We can apply a similar, leaf node optimization that worked so well for the modified stack to the continuation based code. Here we check if any children exist before actually calling visitChildren, drastically cutting the number of function calls:

const noop = () => 0;

const visitChildren = (child, children, i, k) => {
    const next = children[i];
    return visit(child,
        next
            ?() => visitChildren(next, children, i + 1, k)
            :k);
};

const visit = (node, k = noop) => {
    const children = node.children;
    const child = children[0];
    return {
        value: node.value,
        rest: child
            ?() => visitChildren(child, children, 1, k)
            :k
    };
}; 

This pushes us up to 27 times baseline, about 1.5 times the regular continuation code. Getting closer, but the 80x high-water mark is still a ways off.

Crazy Optimization

We grow desperate. We must rise above the stateful filth! Time to bring out the big guns: defunctionalization.

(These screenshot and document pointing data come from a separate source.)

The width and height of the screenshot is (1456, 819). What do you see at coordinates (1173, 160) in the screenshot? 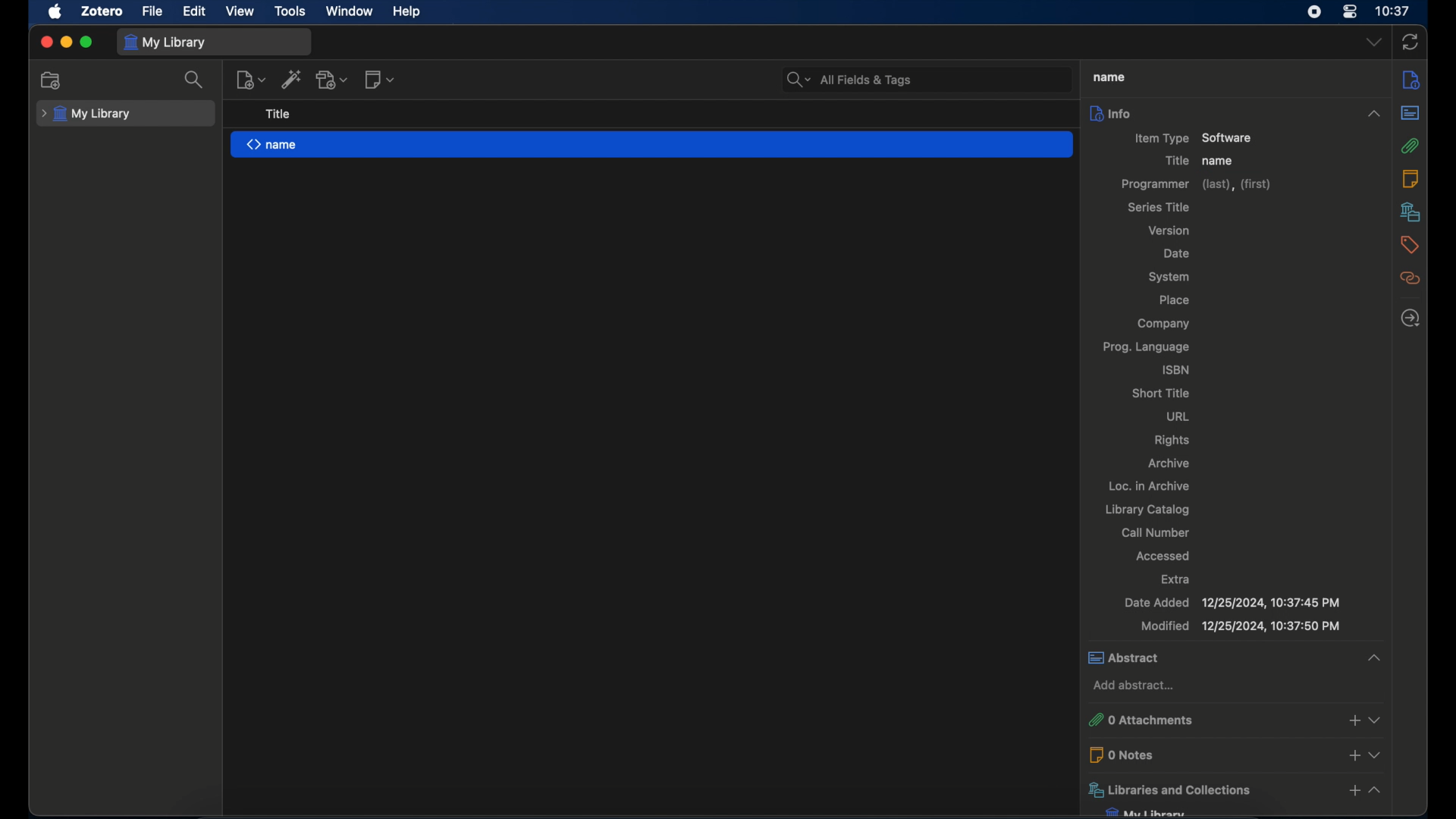
I see `title` at bounding box center [1173, 160].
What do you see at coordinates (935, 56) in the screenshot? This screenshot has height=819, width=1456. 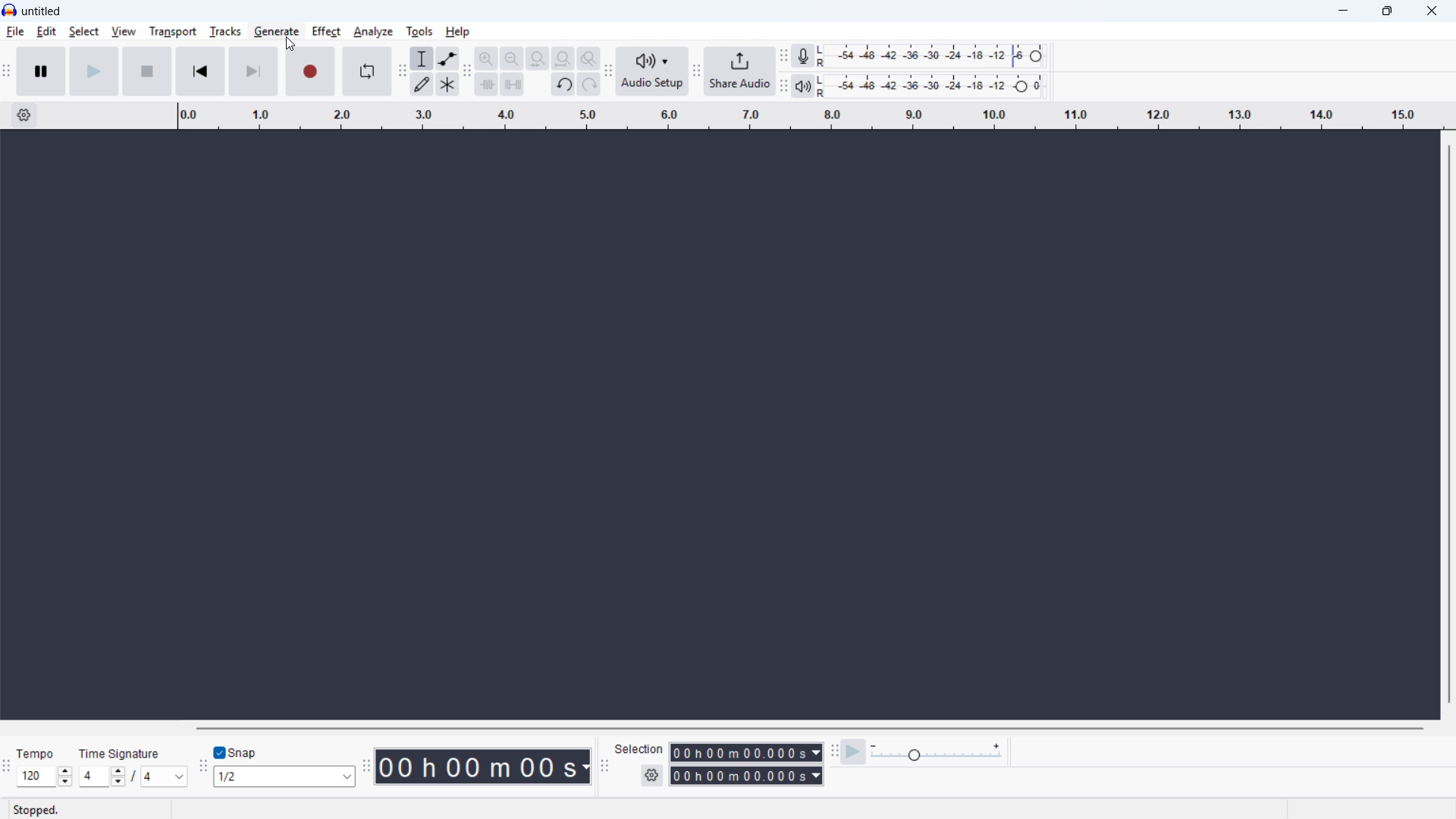 I see `Recording level` at bounding box center [935, 56].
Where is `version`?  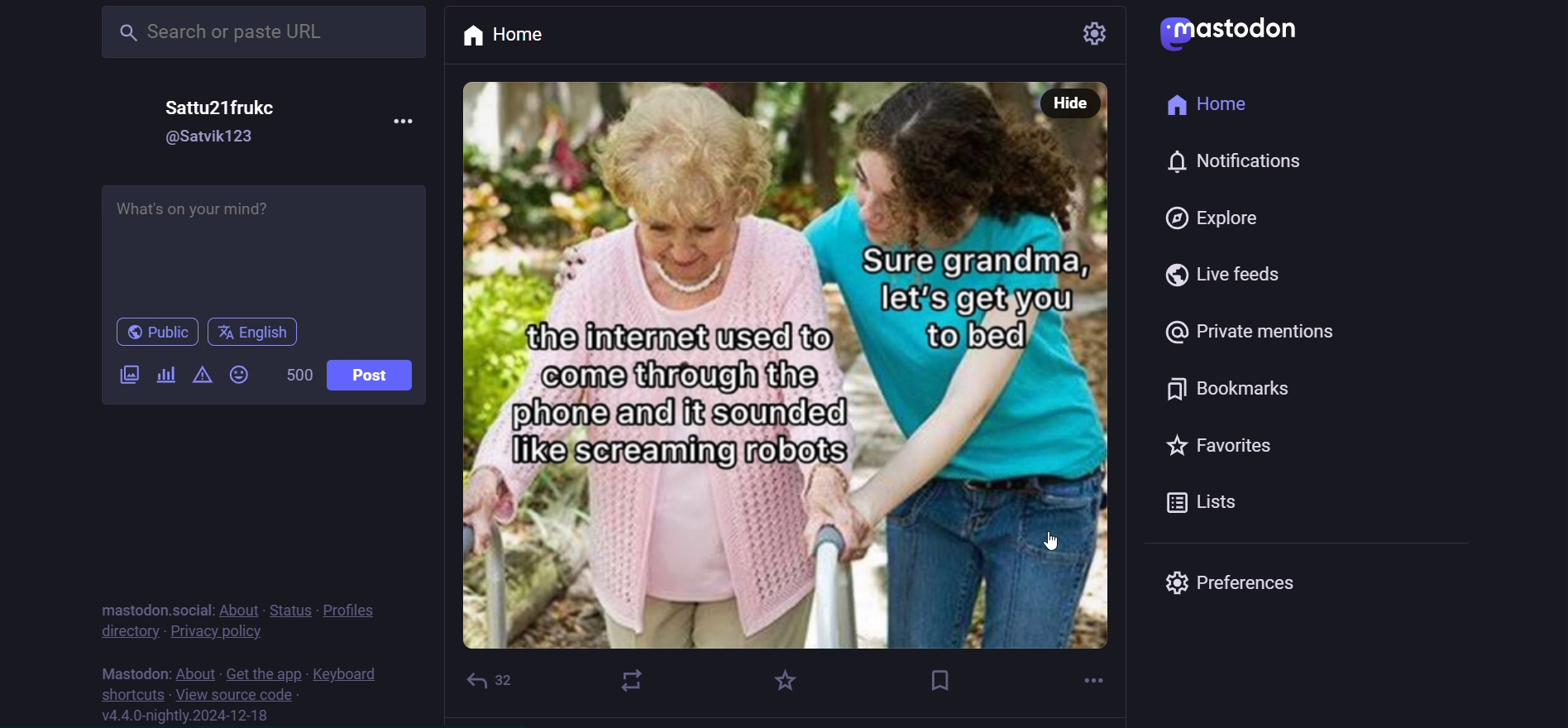 version is located at coordinates (188, 717).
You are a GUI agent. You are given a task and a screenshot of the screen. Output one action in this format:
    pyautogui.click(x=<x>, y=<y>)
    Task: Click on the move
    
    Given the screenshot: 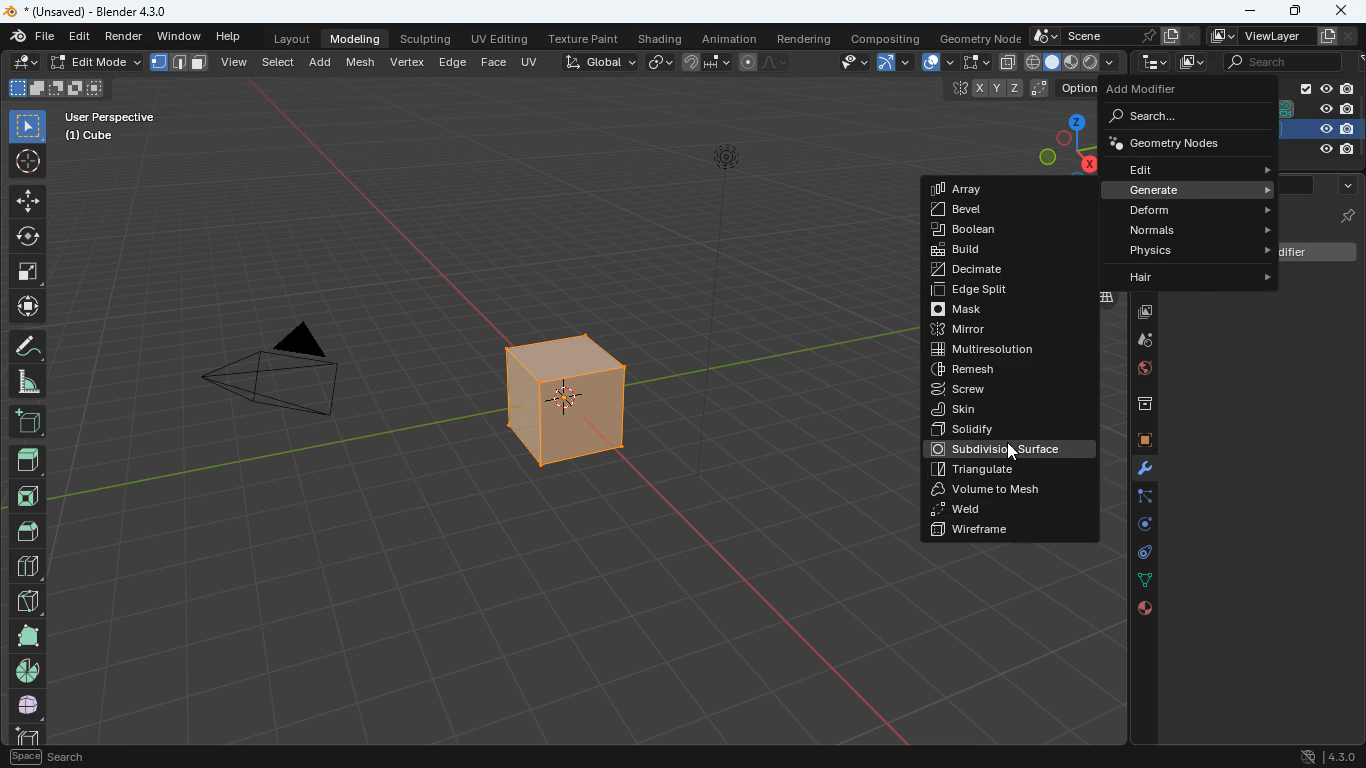 What is the action you would take?
    pyautogui.click(x=28, y=309)
    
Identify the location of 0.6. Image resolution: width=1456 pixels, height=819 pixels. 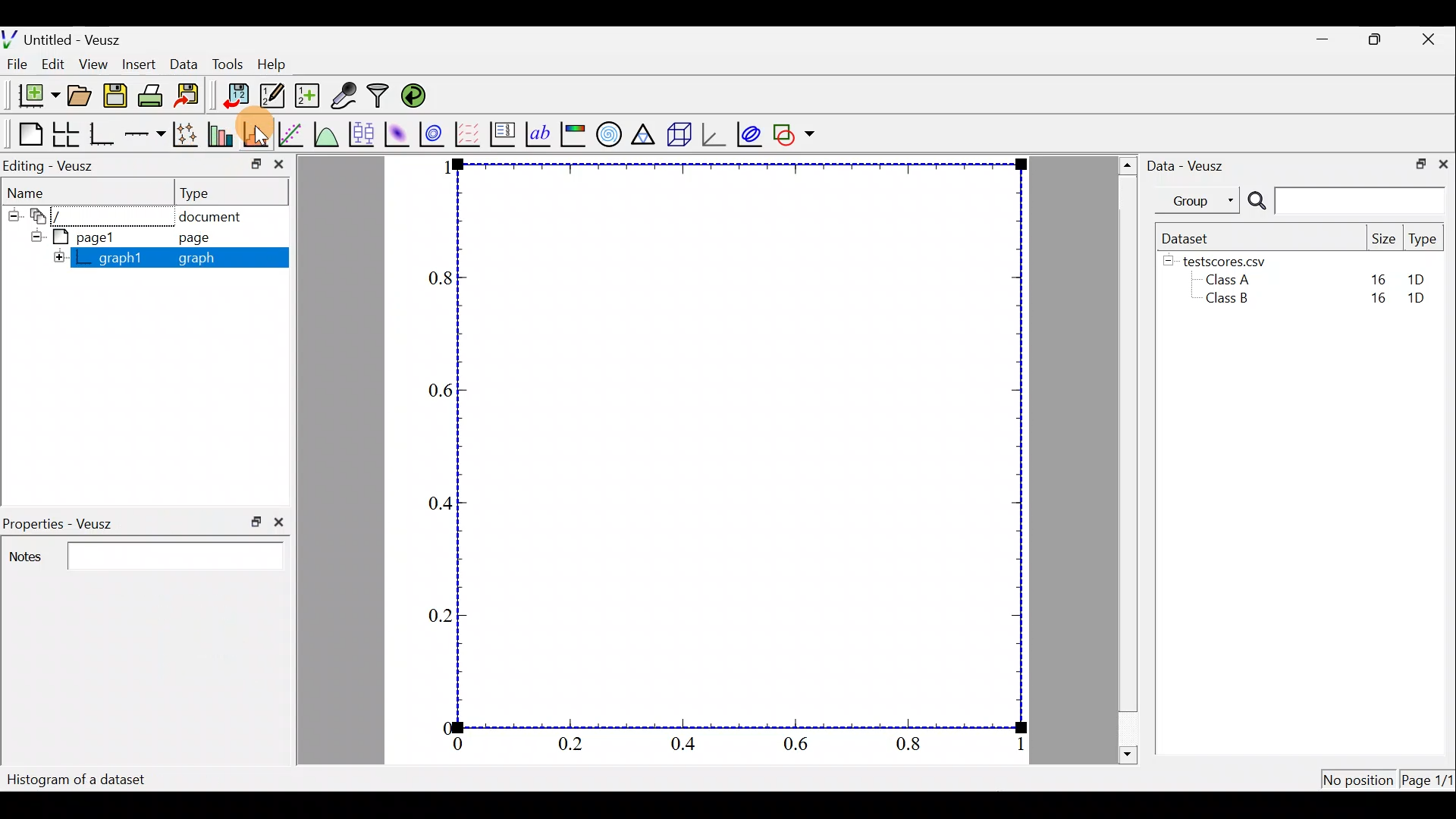
(799, 746).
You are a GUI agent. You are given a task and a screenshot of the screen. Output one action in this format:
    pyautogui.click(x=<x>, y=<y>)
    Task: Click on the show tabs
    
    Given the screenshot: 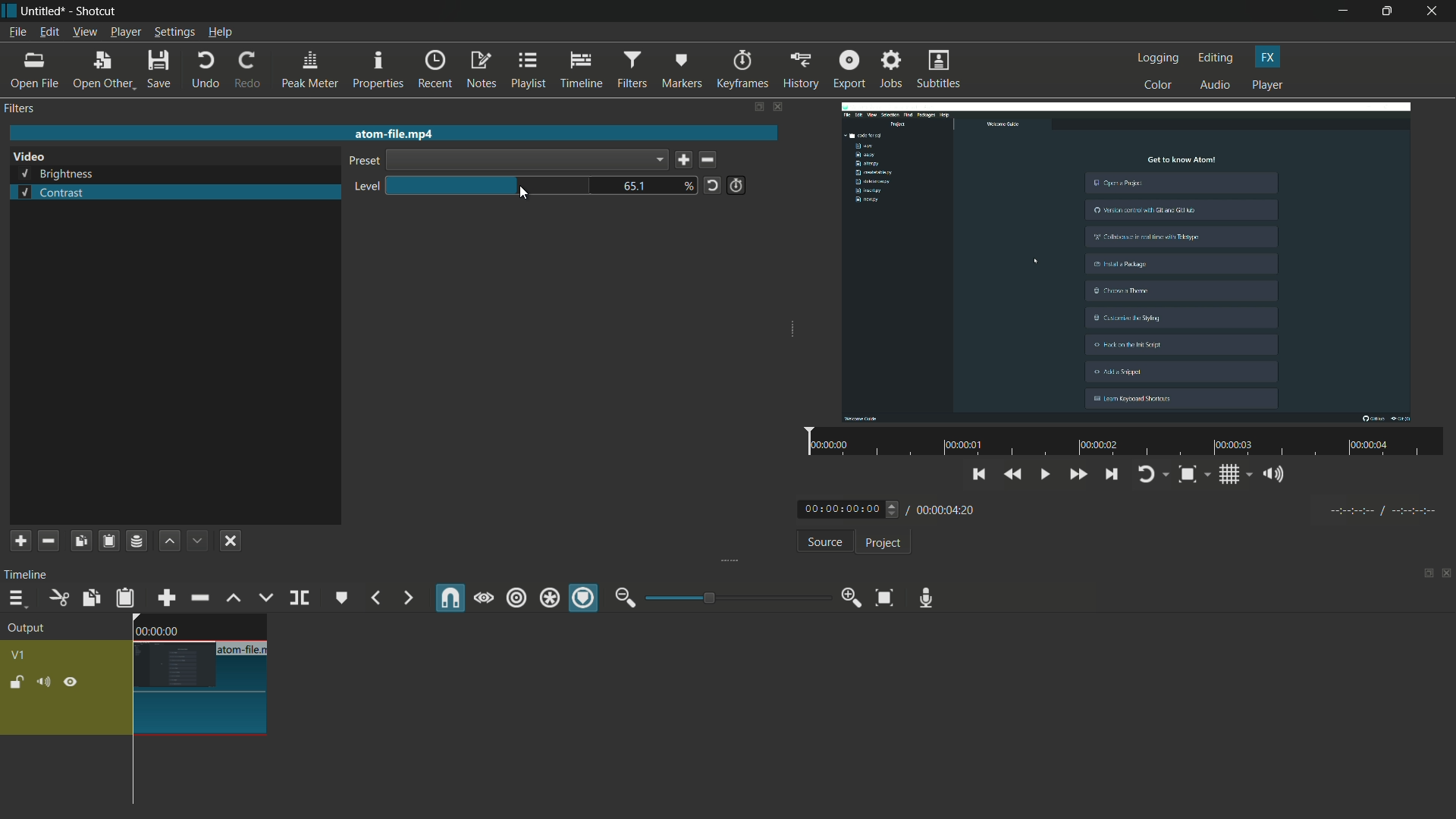 What is the action you would take?
    pyautogui.click(x=758, y=108)
    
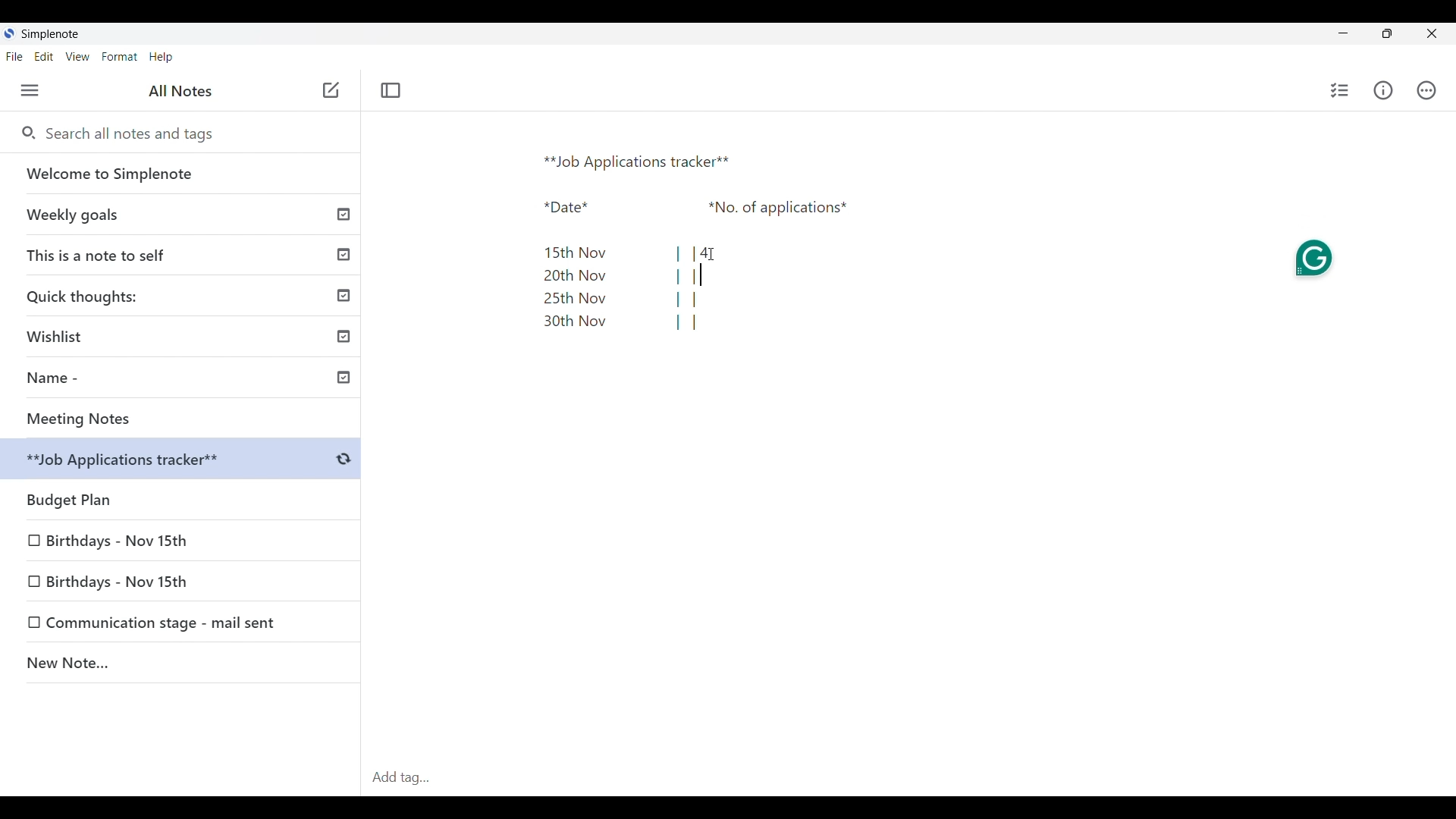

Defunctionalization is exactly what it sounds like: turning higher order-functions (the continuations in this case) into data. Instead of passing functions as continuations, we pass continuation objects that are applied by an apply function. (I once wrote a riveting piece about defunctionalization and tail calls in Javascript and I’m fairly certain that at least ten people have read the first paragraph.)

const apply = (k) =>
    k && visitChildren(k.child, k.children, k.i, k.k);

const visitChildren = (child, children, i, k) => {
    const next = children[i];
    return visit(child,
        next
            ?{child: next, children, i: i + 1, k}
            :k);
};

const visit = (node, k = null) => {
    const children = node.children;
    const child = children[0];
    return {
        value: node.value,
        rest: child ? {child, children, i: 1, k} : k
    };
};

for (let it = visit(tree); it; it = apply(it.rest))
    console.log(it.value);

What we sacrifice in clarity we make up for in speed. The defunctionalized continuations implementation is about 2 times faster than its optimized continuation counterpart, and 50 times baseline.

A fun side effect of defunctionalization is that, so long as all state is serializable, you can serialize the continuations too. The technique does not scale well and is rather obscure however, and I find is only suitable for optimizing inner-loop type code. Not quite fast enough to overcome the linked list based iterator, but a good technique to keep handy if more functional-style Javascript is your thing.

Conclusion

Javascript is not C++. Abstractions have overhead and cost. It’s always important to know these performance tradeoffs and know when it is appropriate to optimize. All the implementations offered here are pretty much the same algorithmically but, with just a few changes, we went from 200,000 nodes per second to 16 million nodes per second. Not bad.

And the moral of the story is not that func-stars are evil or that to yield is sin. No, always consider application. The original generator based traversal is the cleanest and most maintainable of the lot, but it’s also by far the slowest. And that’s just fine for most cases.

If you’ve got any other ideas for iterator based tree traversal you’d like to see benchmarked, feel free to submit a PR.